Configuring experiments:

These sample FIS experiments uses default values for some of the parameters, such as a vpc_id, asg_name, eks_cluster_name, etc. Modify these in the file cdk.json before deploying to reflect the particularity of your own AWS environment.

  "context": {
    "vpc_id": "vpc-01316e63b948d889d",
    "asg_name": "Test-FIS-ASG",
    "eks_cluster_name": "test-cluster-chaos",
    "security_group_id": "sg-022eb488dbd1655b3",
    "target_role_name": "target-role",
    "s3-bucket-to-deny": "mybucket/*",
    "ssm_parameter_name": "chaoslambda.config"
  }

You can also specify your own tags for filtering EC2 instances. The currently used ones are defined as:

resourceTags: {
        'FIS-Ready': 'true'
      }

3 - An example stop-condition using CloudWatch alarm

All templates use the same CloudWatch Alarm to get you started using the stop-condition. You can use this alarm to get familiar with canceling experiments. For example, you can trigger that alarm, for 1 minutes, using the following command:

aws cloudwatch set-alarm-state --alarm-name "NetworkInAbnormal" --state-value "ALARM" --state-reason "testing FIS"

Once you are familiar with the stop-condition, you should of course update the CloudWatch alarms with ones specific to your application and architecture.

4 - A stack dedicated to uploading SSM docs (Automation or Run-Command)

Deploy this package via CDK:

You first need to install the AWS CDK as described here - typically using:

npm install -g aws-cdk@2.x

You then must configure your workstation with your credentials and an AWS region, if you have not already done so. If you have the AWS CLI installed, the easiest way to satisfy this requirement is issue the following command:

aws configure

Finally, you can deploy these FIS experiments using the CDK as follows:

npm install
cdk bootstrap
cdk deploy --all

During the creation of the different stacks, some will generate a security warning as follow:

(NOTE: There may be security-related changes not in this list.

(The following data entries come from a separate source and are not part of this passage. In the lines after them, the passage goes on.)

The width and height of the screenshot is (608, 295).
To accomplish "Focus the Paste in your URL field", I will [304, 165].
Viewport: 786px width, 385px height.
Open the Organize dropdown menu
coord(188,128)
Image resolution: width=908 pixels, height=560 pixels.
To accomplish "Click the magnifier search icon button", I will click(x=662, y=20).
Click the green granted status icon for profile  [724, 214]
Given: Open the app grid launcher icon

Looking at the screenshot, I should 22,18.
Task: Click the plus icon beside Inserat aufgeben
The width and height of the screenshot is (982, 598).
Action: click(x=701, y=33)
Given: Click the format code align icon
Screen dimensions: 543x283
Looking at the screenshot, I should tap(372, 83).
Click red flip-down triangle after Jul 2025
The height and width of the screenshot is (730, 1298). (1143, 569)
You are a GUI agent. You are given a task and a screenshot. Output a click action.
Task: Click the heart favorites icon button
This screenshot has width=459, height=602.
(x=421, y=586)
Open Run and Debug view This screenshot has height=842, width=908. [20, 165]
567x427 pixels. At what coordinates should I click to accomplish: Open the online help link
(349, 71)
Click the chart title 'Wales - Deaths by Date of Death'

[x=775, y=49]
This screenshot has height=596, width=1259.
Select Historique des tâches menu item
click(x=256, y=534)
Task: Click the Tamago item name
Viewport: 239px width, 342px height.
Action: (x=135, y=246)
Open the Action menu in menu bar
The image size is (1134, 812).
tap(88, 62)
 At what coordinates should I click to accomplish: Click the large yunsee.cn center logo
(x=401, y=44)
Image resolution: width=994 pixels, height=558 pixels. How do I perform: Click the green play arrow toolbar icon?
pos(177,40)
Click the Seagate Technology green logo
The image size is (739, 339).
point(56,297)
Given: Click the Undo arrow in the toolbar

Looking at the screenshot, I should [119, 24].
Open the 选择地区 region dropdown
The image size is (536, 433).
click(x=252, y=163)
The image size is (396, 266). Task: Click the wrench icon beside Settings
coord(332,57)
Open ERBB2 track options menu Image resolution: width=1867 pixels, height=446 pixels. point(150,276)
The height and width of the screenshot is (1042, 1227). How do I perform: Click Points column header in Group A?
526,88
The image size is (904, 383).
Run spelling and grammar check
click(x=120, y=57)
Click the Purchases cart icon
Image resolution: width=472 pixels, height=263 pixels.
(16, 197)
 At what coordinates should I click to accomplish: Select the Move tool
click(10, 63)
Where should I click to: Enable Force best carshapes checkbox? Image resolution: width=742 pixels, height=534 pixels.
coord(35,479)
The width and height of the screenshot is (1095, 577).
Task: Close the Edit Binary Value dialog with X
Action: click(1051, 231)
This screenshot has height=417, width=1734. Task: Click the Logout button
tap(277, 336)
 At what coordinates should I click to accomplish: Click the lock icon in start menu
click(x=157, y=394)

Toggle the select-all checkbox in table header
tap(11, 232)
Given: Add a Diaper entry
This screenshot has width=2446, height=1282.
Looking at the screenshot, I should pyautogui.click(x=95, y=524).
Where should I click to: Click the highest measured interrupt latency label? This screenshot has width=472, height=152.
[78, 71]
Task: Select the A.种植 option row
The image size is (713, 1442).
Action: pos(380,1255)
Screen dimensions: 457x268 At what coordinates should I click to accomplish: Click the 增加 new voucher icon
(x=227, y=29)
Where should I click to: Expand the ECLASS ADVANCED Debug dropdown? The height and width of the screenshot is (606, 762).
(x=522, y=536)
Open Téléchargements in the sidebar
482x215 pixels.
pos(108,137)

See https://github.com/aws/aws-cdk/issues/1299)

Do you wish to deploy these changes (y/n)?

Select y (yes).

Other useful CDK commands:

  • npm run build compile typescript to js
  • npm run watch watch for changes and compile
  • npm run test perform the jest unit tests
  • cdk deploy deploy this stack to your default AWS account/region
  • cdk diff compare deployed stack with current state
  • cdk synth emits the synthesized CloudFormation template

The cdk.json file tells the CDK Toolkit how to execute your app.